### What is being asked
Please retype only the lines below that run from the one containing "Instruction: Open the" through the last line, both included, without altering a word.

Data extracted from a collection
*** Begin section ***

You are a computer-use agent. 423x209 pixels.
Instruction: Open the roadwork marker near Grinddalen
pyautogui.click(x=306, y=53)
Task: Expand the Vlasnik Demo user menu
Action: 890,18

*** End section ***

### Result of the task
Instruction: Open the roadwork marker near Grinddalen
pyautogui.click(x=306, y=53)
Task: Expand the Vlasnik Demo user menu
Action: 890,18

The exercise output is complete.